Em que consiste e onde mais resplendece a perfeição, a glória de Deus? A perfeição, a glória de Deus é a sua incomensurável bondade, sua ilimitada misericórdia com todas as criaturas, até com
"os maus e ingratos". Onde se revelou mais gloriosamente a misericórdia de Deus? A glória eterna do Filho se revelou primeiro na encarnação: "Palavra se fez carne e habita entre nós e nós vimos a sua glória". É algo jamais visto e ouvido o Criador fazer-se criatura, Deus eterno fazer-se humano. efêmero. A generosidade de Deus com os pecadores é algo deveras desconcertante, enaltecedor, glorioso. Os pecadores perceberam isto e foi grande sua alegria. Quando Jesus nasceu em Belém entre animais e foi posto num tosco cocho de capim, "porque não havia lugar para mãe e filho na hospedaria", os malvistos pastores ficaram felizes e uma multidão de anjos bradou feliz: "Glória a
Deus no mais alto dos céus e paz na terra às mulheres e homens por ele amados". É motivo de paz e alegria pra pecadores condenados pelos rigores da Lei saber-se amados por Deus. O resplendor, a glória de Deus atingiu o auge na humilhação, na quênose da cruz, onde, desprezado e execrado, o Primogênito dá a vida por amor aos pecadores. Falando da sua morte de cruz, Jesus diz: "quando eu for elevado na cruz, meu Pai será glorificado". A encarnação ratifica o sacrifício, o dom da vida do Cordeiro de Deus desde antes da criação do mundo, e se consuma na sua entrega livre à morte
de cruz, segundo o desígnio do Pai e a força de Deus Mãe. A cruz é a expressão máxima da glória, do amor misericordioso das Pessoas Divinas por nós. Na extrema desgraça está a graça máxima, a
gloriosa expressão do amor gratuito, misericordioso da Família Divina pelos seres humanos. Nada causa mais admiração, exultação, espanto; nada é mais glorioso que o pequeno fazer-se grande, o rico fazer-se pobre, o santo fazer-se pecador, assumir as culpas dos pecadores, por amor gratuito por eles, para salvá-los da morte inevitável. Esta é a glória de Deus revelada no Verbo encarnado, "glória que o Filho Único tem, ab eterno, junto ao Pai e a Deus Mãe, cheio de graça e verdade". O Pai e Deus Mãe estão unidos ao Filho na quénose da Trindade imanente e na quénose da Trindade econômica, da encarnação à cruz. Pois na Família Divina tudo é comum, é partilha, serviço mútuo,
dom da vida de cada Pessoa às outras: "Tudo que é meu é do Pai e Deus Mãe; tudo que é do Pai e Ruah é meu. A Mãe Consoladora vos recordará tudo que vos ensinei. Ele não falará por si, mas em meu Nome, e dirá tudo o que ouviu de mim, como eu falo tudo que ouvi do meu Pai" Jo 14 ou 16.

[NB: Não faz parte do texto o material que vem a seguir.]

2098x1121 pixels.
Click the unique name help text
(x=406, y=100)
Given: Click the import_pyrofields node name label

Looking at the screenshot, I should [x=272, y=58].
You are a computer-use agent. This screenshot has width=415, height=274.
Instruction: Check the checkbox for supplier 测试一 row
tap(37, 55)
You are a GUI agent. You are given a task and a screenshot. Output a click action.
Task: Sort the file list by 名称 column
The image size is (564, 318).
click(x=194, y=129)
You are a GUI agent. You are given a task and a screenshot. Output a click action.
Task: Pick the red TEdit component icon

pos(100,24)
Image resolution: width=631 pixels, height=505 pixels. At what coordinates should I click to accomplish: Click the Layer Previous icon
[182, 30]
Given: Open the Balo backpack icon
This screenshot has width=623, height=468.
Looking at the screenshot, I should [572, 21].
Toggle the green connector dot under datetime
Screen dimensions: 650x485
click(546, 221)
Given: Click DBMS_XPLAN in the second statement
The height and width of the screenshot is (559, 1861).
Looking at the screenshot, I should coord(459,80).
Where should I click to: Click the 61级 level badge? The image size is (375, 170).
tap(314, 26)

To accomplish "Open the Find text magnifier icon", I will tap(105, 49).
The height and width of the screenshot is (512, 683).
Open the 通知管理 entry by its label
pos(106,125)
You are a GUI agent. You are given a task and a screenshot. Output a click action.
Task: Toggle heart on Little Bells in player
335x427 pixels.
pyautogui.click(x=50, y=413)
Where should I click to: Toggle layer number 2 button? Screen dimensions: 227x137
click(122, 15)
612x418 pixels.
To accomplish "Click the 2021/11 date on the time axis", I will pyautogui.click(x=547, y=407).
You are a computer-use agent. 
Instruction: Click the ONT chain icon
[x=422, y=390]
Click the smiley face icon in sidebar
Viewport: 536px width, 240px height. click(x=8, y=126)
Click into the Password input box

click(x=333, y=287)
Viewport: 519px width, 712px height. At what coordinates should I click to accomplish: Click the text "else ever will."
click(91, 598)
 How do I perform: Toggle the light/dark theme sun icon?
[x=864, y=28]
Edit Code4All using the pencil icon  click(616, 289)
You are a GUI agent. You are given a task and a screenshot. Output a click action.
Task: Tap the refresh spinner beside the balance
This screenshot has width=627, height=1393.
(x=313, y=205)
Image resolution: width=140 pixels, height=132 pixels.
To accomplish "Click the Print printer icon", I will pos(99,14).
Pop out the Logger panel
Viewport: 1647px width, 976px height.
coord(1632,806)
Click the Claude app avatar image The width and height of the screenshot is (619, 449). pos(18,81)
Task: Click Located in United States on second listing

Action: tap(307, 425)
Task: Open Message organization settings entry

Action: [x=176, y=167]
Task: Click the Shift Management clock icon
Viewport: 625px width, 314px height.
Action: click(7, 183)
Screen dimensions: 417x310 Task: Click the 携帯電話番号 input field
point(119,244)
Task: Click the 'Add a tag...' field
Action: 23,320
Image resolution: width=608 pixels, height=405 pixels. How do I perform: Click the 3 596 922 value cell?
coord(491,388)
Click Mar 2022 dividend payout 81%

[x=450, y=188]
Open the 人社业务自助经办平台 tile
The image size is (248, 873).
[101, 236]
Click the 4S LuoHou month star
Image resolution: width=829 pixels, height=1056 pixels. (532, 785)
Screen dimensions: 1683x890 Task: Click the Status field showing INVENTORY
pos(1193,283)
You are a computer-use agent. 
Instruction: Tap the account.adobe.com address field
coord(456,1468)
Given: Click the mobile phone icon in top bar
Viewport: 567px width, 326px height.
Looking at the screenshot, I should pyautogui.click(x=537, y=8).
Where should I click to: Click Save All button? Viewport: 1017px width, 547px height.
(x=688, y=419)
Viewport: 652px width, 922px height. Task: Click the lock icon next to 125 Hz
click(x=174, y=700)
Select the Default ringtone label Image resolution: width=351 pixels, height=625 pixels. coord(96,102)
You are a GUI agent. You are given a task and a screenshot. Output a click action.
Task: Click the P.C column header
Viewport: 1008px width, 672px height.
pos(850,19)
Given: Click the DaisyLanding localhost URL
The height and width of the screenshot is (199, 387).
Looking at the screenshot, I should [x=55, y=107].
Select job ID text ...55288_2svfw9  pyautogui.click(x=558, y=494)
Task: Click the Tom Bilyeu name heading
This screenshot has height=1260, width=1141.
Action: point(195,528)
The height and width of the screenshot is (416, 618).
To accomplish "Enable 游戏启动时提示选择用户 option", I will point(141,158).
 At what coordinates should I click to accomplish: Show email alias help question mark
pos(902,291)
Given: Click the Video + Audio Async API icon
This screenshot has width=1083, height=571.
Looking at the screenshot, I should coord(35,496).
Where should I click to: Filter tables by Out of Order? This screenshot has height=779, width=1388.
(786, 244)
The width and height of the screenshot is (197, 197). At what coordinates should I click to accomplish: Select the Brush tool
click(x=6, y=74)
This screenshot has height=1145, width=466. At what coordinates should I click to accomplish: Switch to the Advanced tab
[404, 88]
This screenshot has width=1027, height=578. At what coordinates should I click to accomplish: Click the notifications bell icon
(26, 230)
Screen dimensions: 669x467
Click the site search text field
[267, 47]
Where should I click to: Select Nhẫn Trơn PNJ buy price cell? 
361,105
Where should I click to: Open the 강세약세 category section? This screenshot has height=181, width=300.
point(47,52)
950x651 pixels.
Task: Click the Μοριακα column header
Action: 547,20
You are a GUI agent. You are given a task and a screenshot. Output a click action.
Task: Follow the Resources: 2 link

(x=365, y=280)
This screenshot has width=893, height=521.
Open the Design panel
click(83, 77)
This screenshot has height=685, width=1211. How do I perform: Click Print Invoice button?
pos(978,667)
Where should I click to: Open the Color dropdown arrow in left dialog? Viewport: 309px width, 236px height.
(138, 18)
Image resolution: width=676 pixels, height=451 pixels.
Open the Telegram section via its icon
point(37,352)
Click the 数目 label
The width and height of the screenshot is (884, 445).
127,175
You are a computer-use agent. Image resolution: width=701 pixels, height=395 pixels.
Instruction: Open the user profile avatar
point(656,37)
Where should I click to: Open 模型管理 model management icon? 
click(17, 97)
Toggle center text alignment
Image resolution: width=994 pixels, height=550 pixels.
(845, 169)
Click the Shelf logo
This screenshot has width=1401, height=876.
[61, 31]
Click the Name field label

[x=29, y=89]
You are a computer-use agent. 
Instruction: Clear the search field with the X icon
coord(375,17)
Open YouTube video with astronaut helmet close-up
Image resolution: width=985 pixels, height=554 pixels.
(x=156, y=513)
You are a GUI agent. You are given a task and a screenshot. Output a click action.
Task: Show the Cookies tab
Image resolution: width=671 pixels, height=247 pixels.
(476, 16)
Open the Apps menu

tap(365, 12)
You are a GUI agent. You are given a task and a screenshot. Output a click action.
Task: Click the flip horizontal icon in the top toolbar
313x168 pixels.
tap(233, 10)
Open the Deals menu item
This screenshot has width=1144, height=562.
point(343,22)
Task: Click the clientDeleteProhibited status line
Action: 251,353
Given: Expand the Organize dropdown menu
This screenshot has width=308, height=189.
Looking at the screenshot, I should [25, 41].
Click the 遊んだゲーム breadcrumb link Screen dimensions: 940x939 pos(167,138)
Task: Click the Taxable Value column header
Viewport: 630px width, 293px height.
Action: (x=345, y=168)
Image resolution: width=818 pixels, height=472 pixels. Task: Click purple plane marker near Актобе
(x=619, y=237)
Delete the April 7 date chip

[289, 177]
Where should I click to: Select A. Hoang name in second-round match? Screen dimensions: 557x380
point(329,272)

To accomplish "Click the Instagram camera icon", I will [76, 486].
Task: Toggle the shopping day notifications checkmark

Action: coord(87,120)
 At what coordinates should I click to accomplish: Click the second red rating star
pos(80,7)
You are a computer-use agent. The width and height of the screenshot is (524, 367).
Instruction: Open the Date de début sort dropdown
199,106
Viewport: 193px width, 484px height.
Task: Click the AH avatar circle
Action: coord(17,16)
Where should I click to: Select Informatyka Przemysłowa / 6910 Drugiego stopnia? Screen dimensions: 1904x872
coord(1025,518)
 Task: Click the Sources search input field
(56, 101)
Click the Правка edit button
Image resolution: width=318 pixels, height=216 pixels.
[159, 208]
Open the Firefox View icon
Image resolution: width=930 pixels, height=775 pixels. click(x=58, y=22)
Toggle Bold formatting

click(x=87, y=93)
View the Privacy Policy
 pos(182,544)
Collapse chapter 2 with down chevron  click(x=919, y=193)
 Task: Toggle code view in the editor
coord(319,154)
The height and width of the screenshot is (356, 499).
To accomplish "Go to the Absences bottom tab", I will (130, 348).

Ao assumir a condição humana no ventre de Maria, Jesus tornou-se membro da família humana, nos fez membros do seu Corpo e da Família divina. "Quando chegou a plenitude do tempo, Deus enviou seu Filho ao mundo, nascido de mulher, para que recebêssemos a adoção filial, em relação ao Pai, a Deus Mãe e a mãe Maria. E porque somos filhos, o Pai derramou o Espírito de santidade do seu Filho em nossos corações, que nos faz chamar de Pai o Pai de Jesus". Em Cristo, com Cristo, por Cristo, o Pai e a Mãe Divina de Jesus são também nosso Pai e nossa Mãe, que nos geram filhos adotivos, no Filho Único. Pela fé, explícita ou implícita, cada ser humano é gerado filho e filha de Deus no Filho Primogênito e torna-se membro da Família Divina, com direito a sentar-se à mesa da Casa do Pai na companhia do Filho Primogênito. "Já não sois forasteiros ou peregrinos, mas sois membros da Família Divina, com direito a sentar-se na mesa da casa do Pai, em Cristo Jesus" Ef 2, 19. Em Jesus, Deus se faz humano como nós; em Cristo, o ser humano se torna divino como o Filho único, "partícipe da sua natureza divina" 2 Pd 1,2. Este é o desdobramento mais glorioso do dom da vida do Unigênito, a misericórdia do Pai em Pessoa, que salva, isto é, restitui vida saudável aos filhos doentes pelo pecado. Em, com, por Cristo, somos filhos do amor misericordioso do Pai e da Mãe Consoladora, Ruah, mediante a fé. "A todos que o receberam, que creram no seu Nome, deu-lhes o poder de se tornarem filhos e filhas de Deus, que não são gerados da carne ou da vontade do homem, mas do Espírito de santidade Pai e do Filho" e de todos que aderem a Jesus pela fé e a prática do amor fraterno. "No Filho humanado recebemos graça sobre graça". Por causa do amor ilimitado do Filho por nós, Satanás e o pecado são desmoralizados. O julgamento severo prestes a fulminar os pecadores, devedores insolúveis, reverteu-se em anistia geral, "graças à generosidade do coração do nosso Deus e Salvador".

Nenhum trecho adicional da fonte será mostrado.